### Passage provided
=-=-=

Sunday, August 1, 2021

Origen on John 1:1c

  

The difference between “the God” and “a God”

(12) But since the proposition, “In the beginning was the Word,” has been placed first, perhaps it indicates some order; in the same manner, next, “And the Word was with God,” and third, “And the Word was God.” Perhaps he says, “And the Word was with God,” then, “And the Word was God,” that we might understand that the Word has become God because he is “with God.”

 

(13) John has used the articles in one place and omitted them in another very precisely, and not as though he did not understand the precision of the Greek language. In the case of the Word, he adds the article “the,” but in the case of the noun “God,” he inserts it in one place and omits it in another.

 

(14) For he adds the article when the noun “God” stands for the uncreated cause of the universe, but he omits it when the Word is referred to as “God.” And as “the God” and “God” differ in these places, so, perhaps, “the Word” and “Word” differ.

 

(15) For as the God who is over all is “the God” and not simply “God,” so the source of reason in each rational being is “the Word.” That reason which is in each rational being would not properly have the same designation as the first reason, and be said to be “the Word.”

 

(16) Many people who wish to be pious are troubled because they are afraid that they may proclaim two Gods and, for this reason, they fall into false and impious beliefs. They either deny that the individual nature of the Son is other than that of the Father by confessing him to be God whom they refer to as “Son” in name at least, or they deny the divinity of the Son and make his individual nature and essence as an individual to be different from the Father.

=-=-=

### Data supplied
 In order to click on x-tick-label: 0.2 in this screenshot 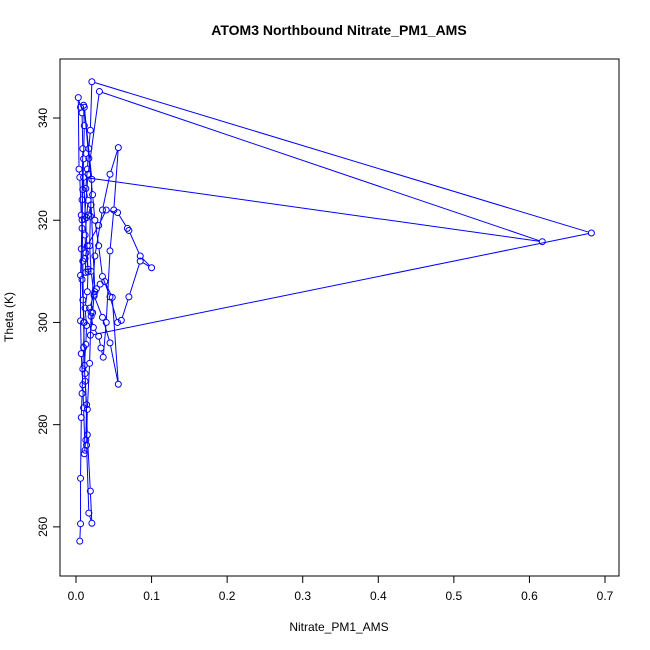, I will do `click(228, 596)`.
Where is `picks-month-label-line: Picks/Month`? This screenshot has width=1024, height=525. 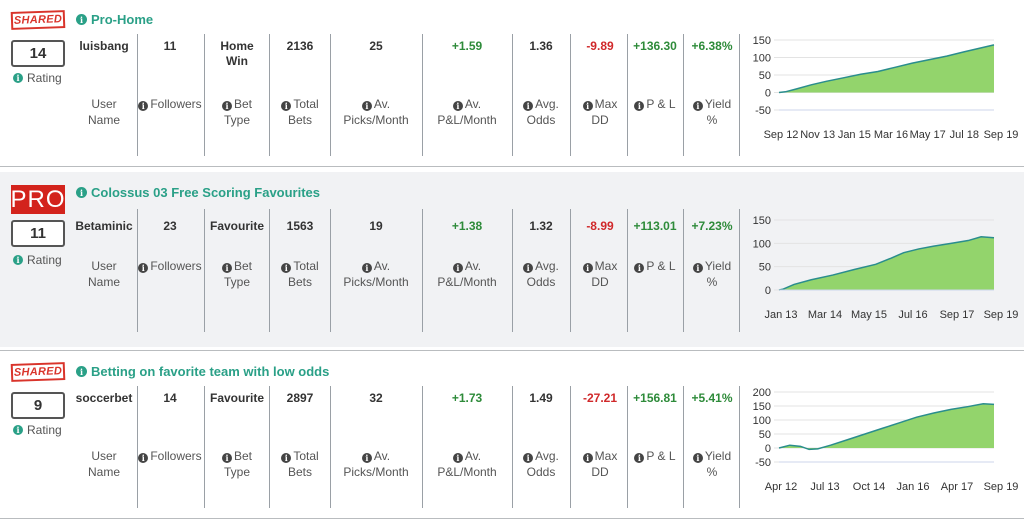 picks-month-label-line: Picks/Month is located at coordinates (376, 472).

=-=-=

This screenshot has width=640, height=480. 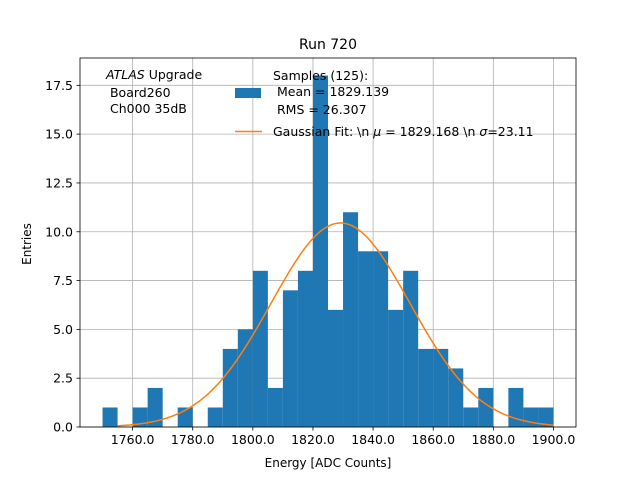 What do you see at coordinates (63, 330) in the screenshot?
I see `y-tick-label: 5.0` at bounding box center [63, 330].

=-=-=

From the Origen on John 1:1c text above, quote the passage word for word, starting with "The difference between" and going on through "it in another.".

The difference between “the God” and “a God”

(12) But since the proposition, “In the beginning was the Word,” has been placed first, perhaps it indicates some order; in the same manner, next, “And the Word was with God,” and third, “And the Word was God.” Perhaps he says, “And the Word was with God,” then, “And the Word was God,” that we might understand that the Word has become God because he is “with God.”

 

(13) John has used the articles in one place and omitted them in another very precisely, and not as though he did not understand the precision of the Greek language. In the case of the Word, he adds the article “the,” but in the case of the noun “God,” he inserts it in one place and omits it in another.